Civilizações, de Laurent Binet, publicado pela Quetzal, com tradução de Cristina Rodriguez e Artur Guerra, apresenta-se, e lê-se, como um romance mas, não fosse a sua capacidade efabulatória, ao recriar a história da Europa, aproxima-se mais de um ensaio pelo registo sóbrio e fatual, com intromissões muito pontuais do narrador.
Partindo da premissa de terem sido os Incas a chegar à Europa, em vez de ter sido Cristóvão Colombo a descobrir a América, o autor faz uma revisão histórica próxima de um registo paródico neste livro tão delirante quanto alegórico: depois de uma tentativa fracassada de conquista do território Inca, este “Império dos Quatro Cantos” copia as embarcações dos espanhóis, obcecados com ouro e com “plantar cruzes” para o seu “deus pregado”, e partem rumo ao Hemisfério Norte.
Os Incas entram no “Novo Mundo” justamente por Portugal, deparando-se com um cenário de ruína que nos remete para o Grande Terramoto de 1 de Novembro de 1755; a forma como rapidamente conquistam, entre alianças e casamentos estratégicos, o “Quinto Canto” do mundo, deve muito às divisões internas entre os vários reinos europeus. Os Incas irão aliás governar com muito mais justiça e equidade, e advogar a superioridade da religião do Sol, ainda que sejam permitidas outras religiões.
Distinguido com o Grande Prémio de Romance da Academia Francesa, Civilizações apresenta uma versão alternativa da História, num registo fatual: não há diálogos entre personagens nem espaço para especulação acerca das suas reflexões e dilemas, mas tão somente uma revisão historiográfica mediante uma narrativa sóbria, irónica, a que não faltam testemunhos que lhe conferem credibilidade, como cartas (ficcionais, naturalmente) entre Thomas More e Erasmo de Roterdão, e referências a quadros que existiriam se esta versão da História fosse real; o autor chega mesmo a reescrever passagens dos Lusíadas, justamente rebaptizado como os Inquíadas.

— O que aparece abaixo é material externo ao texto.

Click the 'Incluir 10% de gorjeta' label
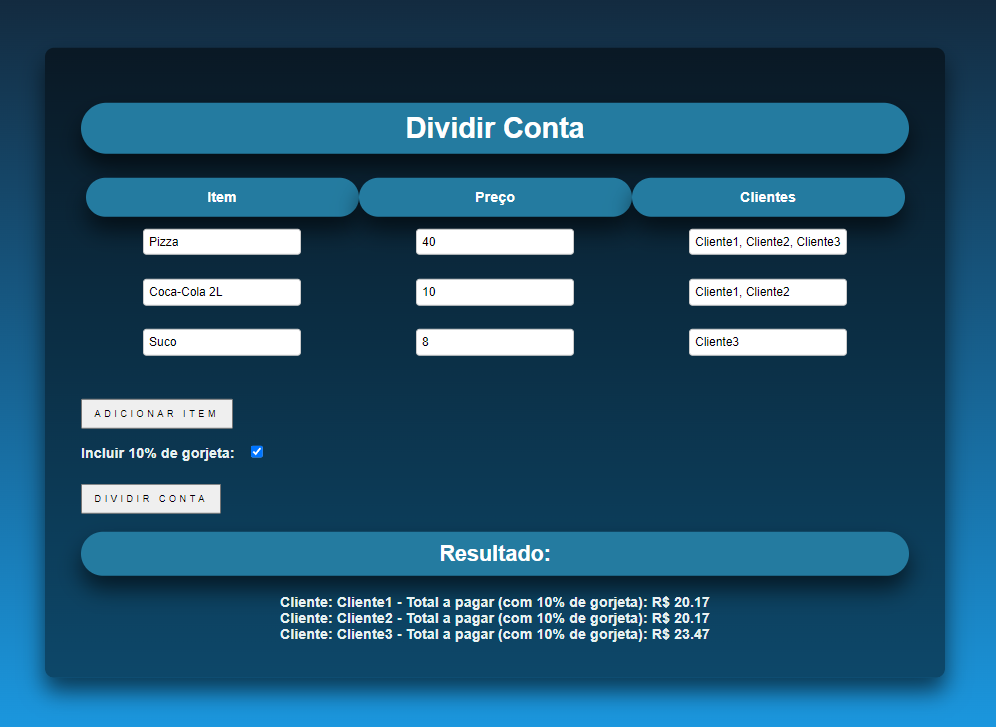[158, 454]
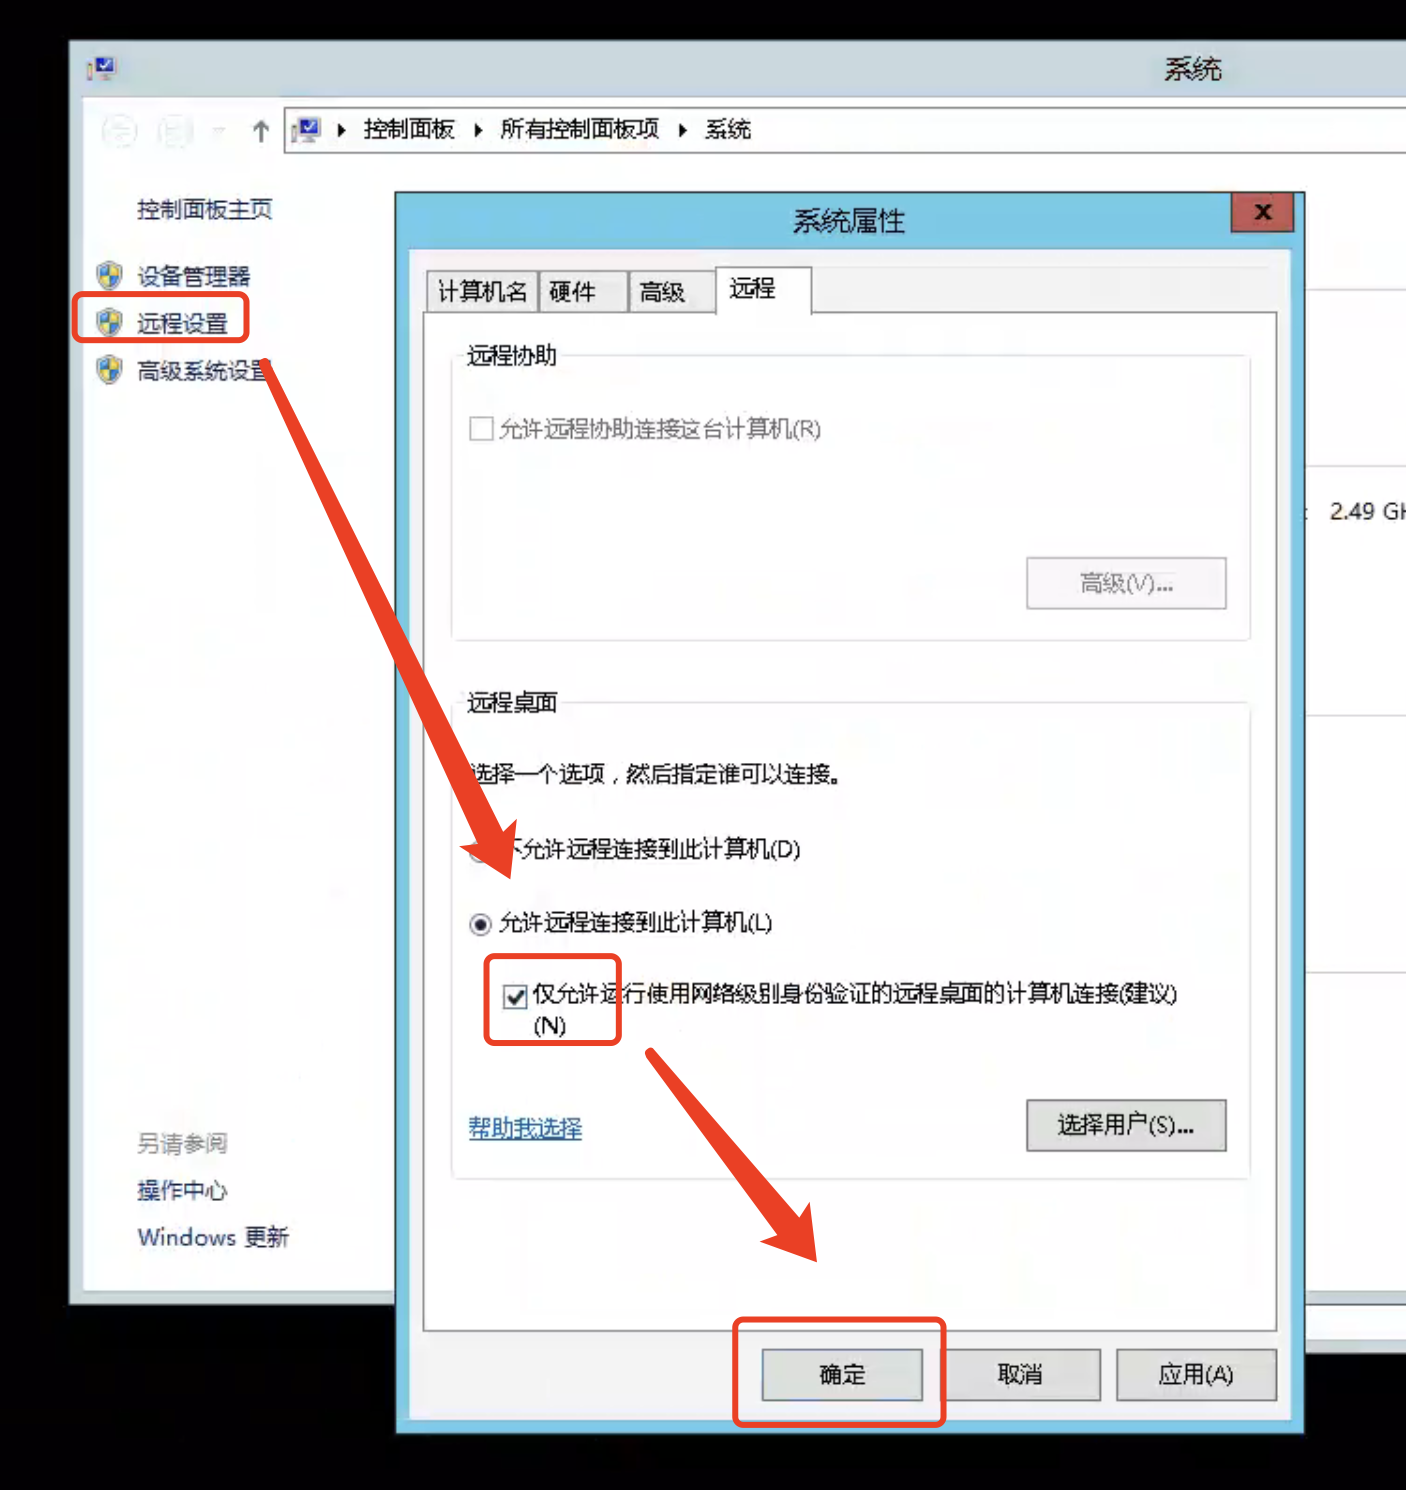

Cruzando momentos basilares da história da civilização ocidental, entre a inquisição espanhola, a reforma de Lutero, a expansão portuguesa, a revolta das populações famintas contra o senhorialismo feudal, a pirataria, a oposição entre Oriente e Ocidente, com a ameaça do Império Turco, a imaginação prodigiosa do autor, que faz também reviver personagens como Cervantes, move-se entre a fábula e a história, de modo a fazer-nos repensar o presente histórico.
Laurent Binet nasceu em Paris em 1972. Autor de A Sétima Função da Linguagem, romance policial em torno da morte de Roland Barthes (publicado pela Quetzal em 2017) e de HHhH (romance metahistoriográfico centrado na morte de um nazi que venceu o Prémio Goncourt para primeiro romance, publicado pela Sextante).